* The records:
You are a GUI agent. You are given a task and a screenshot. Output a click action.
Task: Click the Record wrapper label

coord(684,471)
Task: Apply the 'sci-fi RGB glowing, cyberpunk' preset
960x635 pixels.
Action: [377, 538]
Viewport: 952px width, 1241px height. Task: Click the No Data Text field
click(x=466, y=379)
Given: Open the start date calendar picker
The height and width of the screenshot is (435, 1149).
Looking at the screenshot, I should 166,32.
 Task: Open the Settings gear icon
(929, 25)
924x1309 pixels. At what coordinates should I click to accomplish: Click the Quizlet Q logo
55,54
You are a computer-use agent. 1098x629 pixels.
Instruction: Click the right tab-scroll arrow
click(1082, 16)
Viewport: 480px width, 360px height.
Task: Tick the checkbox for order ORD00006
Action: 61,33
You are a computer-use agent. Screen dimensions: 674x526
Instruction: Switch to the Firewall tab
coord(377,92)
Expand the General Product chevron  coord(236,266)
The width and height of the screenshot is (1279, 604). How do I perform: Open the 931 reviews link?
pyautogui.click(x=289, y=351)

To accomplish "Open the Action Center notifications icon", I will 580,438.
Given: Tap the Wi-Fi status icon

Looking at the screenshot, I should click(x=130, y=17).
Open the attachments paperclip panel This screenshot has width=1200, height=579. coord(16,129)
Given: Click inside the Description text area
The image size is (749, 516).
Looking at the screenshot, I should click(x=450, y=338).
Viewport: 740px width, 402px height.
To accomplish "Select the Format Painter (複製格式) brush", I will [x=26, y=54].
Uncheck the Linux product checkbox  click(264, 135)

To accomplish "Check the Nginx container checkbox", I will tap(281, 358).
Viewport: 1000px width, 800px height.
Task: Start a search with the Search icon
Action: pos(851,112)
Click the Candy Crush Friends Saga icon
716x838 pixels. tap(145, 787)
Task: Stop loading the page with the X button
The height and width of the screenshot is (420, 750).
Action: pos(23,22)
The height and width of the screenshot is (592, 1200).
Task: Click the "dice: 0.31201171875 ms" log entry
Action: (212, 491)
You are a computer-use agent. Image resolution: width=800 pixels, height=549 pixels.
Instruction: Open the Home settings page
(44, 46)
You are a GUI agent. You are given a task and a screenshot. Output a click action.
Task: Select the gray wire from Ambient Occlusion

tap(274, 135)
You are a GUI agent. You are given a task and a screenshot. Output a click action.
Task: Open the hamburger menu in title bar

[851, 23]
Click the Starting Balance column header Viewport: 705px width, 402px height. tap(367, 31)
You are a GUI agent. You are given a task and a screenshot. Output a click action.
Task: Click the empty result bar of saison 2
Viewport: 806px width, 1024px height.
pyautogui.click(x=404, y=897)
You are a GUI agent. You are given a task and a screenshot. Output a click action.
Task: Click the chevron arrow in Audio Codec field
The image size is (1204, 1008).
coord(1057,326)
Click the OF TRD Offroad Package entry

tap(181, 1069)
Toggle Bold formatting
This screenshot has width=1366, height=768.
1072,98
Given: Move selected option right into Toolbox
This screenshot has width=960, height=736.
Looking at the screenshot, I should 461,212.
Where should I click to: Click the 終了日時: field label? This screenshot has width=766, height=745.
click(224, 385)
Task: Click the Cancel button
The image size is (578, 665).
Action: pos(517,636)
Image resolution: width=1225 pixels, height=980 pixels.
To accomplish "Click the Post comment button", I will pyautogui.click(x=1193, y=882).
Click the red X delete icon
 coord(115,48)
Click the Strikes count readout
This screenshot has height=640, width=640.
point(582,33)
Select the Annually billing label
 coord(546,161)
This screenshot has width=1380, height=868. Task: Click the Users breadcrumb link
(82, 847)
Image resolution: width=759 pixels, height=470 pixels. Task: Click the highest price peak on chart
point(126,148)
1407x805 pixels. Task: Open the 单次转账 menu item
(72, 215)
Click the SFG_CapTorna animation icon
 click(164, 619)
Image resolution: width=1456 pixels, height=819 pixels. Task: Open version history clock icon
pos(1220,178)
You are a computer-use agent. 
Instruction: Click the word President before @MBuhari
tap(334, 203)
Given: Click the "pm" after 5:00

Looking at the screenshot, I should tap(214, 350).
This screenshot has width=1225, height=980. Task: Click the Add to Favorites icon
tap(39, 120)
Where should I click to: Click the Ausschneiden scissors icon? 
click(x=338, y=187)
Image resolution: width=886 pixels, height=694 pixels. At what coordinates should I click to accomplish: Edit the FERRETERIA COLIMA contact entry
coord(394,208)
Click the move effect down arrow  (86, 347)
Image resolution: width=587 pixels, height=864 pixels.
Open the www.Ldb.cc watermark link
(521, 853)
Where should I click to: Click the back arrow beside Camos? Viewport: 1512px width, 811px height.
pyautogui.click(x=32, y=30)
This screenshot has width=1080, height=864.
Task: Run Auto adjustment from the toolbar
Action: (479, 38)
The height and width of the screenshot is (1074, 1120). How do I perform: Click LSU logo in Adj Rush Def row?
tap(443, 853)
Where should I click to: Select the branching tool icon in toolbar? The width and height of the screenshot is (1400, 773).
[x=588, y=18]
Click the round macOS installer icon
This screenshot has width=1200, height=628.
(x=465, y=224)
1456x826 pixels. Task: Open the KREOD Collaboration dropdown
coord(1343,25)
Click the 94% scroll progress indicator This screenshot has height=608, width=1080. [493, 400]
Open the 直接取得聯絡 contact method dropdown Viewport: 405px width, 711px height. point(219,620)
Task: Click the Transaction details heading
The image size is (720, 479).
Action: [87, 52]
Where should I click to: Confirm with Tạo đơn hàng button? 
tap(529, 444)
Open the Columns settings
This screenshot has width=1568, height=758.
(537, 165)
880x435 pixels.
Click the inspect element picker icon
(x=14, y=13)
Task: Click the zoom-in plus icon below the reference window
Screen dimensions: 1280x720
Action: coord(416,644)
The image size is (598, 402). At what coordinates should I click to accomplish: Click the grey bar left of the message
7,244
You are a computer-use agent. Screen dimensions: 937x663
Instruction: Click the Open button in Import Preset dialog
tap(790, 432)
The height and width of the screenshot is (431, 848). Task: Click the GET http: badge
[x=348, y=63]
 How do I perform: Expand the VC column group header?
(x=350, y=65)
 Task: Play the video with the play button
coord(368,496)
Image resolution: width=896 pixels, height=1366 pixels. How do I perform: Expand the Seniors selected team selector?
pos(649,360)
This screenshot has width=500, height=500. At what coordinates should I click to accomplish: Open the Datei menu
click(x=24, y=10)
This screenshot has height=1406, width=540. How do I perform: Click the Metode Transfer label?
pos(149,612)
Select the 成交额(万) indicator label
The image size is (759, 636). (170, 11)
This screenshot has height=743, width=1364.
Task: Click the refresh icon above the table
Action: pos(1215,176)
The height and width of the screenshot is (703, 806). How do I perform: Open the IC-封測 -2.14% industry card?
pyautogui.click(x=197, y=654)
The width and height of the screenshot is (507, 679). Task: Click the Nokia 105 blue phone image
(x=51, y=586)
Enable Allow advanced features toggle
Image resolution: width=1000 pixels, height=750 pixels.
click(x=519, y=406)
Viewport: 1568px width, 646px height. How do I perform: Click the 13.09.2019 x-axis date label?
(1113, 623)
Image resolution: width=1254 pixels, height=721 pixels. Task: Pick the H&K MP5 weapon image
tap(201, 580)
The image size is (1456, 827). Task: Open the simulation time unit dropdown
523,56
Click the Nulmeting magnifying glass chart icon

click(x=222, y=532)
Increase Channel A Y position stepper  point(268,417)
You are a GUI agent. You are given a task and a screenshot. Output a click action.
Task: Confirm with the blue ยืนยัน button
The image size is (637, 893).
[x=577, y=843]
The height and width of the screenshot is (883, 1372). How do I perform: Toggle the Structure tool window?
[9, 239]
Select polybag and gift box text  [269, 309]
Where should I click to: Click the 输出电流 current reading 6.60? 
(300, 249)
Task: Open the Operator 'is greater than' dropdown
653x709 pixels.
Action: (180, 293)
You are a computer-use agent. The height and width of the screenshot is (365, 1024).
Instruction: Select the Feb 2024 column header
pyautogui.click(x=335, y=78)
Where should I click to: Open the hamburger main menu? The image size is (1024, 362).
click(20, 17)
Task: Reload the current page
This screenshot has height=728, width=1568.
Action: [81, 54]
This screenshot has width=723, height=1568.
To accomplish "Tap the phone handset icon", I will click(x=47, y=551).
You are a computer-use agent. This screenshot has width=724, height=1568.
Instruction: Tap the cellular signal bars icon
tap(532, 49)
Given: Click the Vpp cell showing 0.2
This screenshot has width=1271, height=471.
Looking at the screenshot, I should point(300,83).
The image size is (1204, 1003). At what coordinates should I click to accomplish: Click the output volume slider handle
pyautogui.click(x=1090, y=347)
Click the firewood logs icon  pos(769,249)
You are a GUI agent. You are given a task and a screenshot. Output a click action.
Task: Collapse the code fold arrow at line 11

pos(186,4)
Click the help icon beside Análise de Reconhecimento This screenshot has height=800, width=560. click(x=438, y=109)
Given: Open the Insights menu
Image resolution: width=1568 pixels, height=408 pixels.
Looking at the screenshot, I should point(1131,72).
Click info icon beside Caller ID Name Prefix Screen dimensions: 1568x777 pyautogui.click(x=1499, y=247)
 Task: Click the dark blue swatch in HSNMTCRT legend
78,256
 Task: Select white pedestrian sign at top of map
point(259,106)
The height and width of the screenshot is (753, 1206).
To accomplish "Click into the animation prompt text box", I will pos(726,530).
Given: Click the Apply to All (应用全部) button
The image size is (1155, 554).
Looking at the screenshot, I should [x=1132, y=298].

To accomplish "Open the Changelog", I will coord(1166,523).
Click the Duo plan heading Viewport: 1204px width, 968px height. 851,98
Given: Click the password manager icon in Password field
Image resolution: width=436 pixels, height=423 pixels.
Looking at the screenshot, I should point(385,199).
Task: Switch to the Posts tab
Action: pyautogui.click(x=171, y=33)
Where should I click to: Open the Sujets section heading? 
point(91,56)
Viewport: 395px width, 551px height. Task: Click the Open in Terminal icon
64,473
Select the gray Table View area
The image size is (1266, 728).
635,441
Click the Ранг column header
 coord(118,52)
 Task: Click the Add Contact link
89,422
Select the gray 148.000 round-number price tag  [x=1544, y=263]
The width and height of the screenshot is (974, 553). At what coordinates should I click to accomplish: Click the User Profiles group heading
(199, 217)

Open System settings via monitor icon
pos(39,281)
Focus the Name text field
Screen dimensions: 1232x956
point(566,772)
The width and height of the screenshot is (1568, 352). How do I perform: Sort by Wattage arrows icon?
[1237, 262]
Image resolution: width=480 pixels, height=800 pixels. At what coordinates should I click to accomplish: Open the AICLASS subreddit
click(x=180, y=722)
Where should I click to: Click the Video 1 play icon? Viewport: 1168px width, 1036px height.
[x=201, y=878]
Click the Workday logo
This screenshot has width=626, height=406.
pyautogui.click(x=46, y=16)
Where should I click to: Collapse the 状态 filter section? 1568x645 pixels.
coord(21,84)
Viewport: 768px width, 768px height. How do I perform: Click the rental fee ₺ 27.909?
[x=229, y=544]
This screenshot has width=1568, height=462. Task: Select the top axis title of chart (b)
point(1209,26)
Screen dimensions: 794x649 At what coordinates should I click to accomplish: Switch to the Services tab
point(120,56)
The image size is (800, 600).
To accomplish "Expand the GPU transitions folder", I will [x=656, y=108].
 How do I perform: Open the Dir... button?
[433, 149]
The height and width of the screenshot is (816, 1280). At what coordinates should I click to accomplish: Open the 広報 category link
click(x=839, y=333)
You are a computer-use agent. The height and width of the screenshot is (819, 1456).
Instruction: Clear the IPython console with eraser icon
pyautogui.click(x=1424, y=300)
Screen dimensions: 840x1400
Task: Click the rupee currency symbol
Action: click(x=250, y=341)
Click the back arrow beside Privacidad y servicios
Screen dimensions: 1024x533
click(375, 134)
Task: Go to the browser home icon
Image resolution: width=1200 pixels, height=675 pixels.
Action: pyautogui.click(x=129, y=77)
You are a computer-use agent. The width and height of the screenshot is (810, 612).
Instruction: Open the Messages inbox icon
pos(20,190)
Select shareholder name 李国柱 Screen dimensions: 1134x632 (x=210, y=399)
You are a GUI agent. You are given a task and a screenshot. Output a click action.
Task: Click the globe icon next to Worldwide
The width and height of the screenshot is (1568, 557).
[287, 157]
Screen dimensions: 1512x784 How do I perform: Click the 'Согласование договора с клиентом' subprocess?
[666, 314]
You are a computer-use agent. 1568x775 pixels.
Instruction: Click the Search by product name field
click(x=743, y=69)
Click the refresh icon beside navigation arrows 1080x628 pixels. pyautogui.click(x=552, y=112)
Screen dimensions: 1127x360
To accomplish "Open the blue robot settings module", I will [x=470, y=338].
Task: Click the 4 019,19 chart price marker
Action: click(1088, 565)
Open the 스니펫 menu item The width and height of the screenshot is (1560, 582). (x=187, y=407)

* Work order:
Go through the records line by line and count those containing the string "chevron". Give only the total.

* Answer box:
2